In short, laboratory mice and pet mice with the proper care will not show all of the same types of behaviors or reactions to the same situations. It’s impossible to completely base pet mouse care on studies on laboratory mice.
6. Ultimately inconclusive
The research journal Animals basically sums up the problems with housing male mice:
Wild mice live in territories inhabited by one adult male, several females, and their offspring. This cannot be replicated in the laboratory, so male mice are usually housed in single-sex groups or individually.Animals
The research paper’s conclusion is that they can’t provide any general recommendations and that the decision needs to be made on a case-by-case basis.
General mouse owner opinion
The general consensus amongst mouse owners and exotic vets is that male mice can be kept alone, but they won’t be as content as they would in a social housing environment.
However, it’s still common practice to keep a lone male mouse as a pet because it’s hard to avoid the issues with keeping male mice together or with females.
Learn more: What’s the Best Bedding for Mice?
Keeping Male Mice from the Same Litter Together
One way to minimize fighting between male mice is to keep them together from birth. This doesn’t always ensure that male mice won’t become territorial and fight, but it does reduce the chances.

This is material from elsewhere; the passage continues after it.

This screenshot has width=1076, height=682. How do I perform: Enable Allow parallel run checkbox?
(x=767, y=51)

If you adopt two male mice from the same litter, you’ll need to keep an eye out for territorial behaviors and provide them with extra space in their enclosure.

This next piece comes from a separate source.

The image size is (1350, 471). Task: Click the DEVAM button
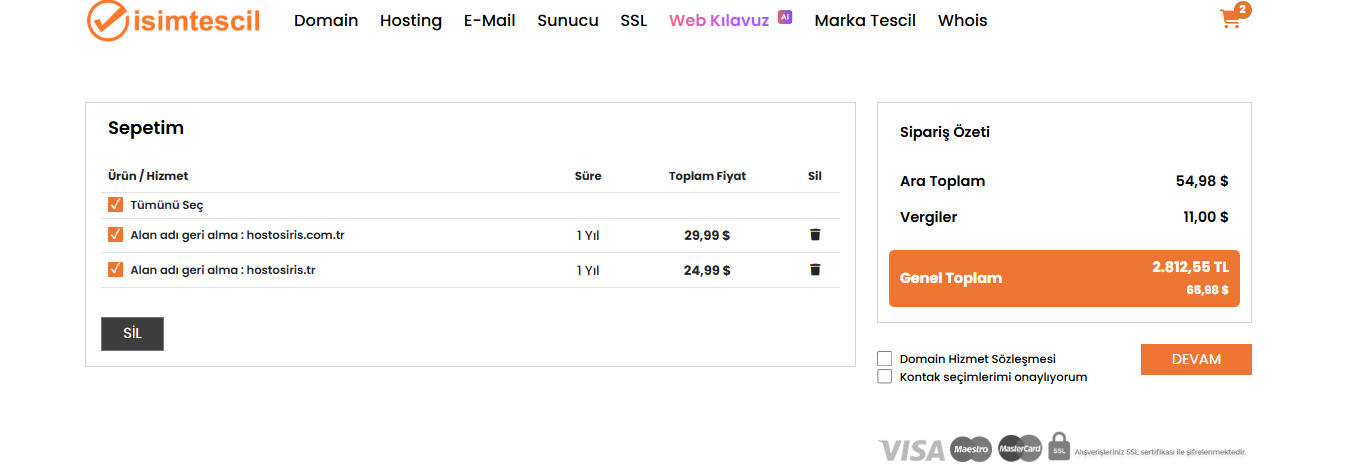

Ultimately, most mouse owners would agree that even if they’re from the same litter, keeping unaltered male mice together has more risks than benefits.
Keeping Neutered Male Mice Together
Neutering male mice can help somewhat with territorial aggression in mice. This is because it reduces the hormone that causes males to be more territorial than females.
So if you have two male mice that aren’t getting along, neutering both of them is one possible solution. You’ll need to separate the male mice before and immediately after the surgeries until they’re both healed and their hormones have leveled out.
Neutering Male Mice to Live with Females
If you’re going to neuter a male mouse, you may be able to keep him with another neutered male. But another option is keeping a neutered male mouse with a pair or small group of females. The male mouse won’t be able to breed with the females, and he’ll get all of the benefits of social living.
Neutering a male mouse also has the added benefit of cutting down on the smell that male mice tend to have when they’re unaltered.
The difficult part of this option is finding an exotic pet vet who offers neutering to male mice. An experienced, expert veterinarian can do this procedure safely, with very minimal trauma to your pet.
This is considered an ideal solution for housing male mice for most mouse owners and vets.
However, there are situations where neutering isn’t possible, such as if there’s not an exotic vet in your area or if the mouse is older.
Housing a Male Mouse with Female Soft-Fur Rats
Finally, you can keep a male mouse with female soft-fur rats, which are similar to fancy mice but cannot interbreed with a male mouse. Soft-fur rats are relatively new to the pet trade, so you won’t often find them in rescues or from ethical breeders.
Male Mice Are an Underrated Pet
Male mice get a bad rap overall, but most people who have had male mice would agree that they are sweet and loving companions. Male mice tend to be friendlier and more open to human interaction than female mice. This may be because female mice depend upon each other for socialization and enrichment more than males do.
Don’t let the challenges of keeping male mice discourage you from adopting one or rescuing one. The perks of bonding with a male mouse often far outweigh the complications and obstacles of figuring out how to house them.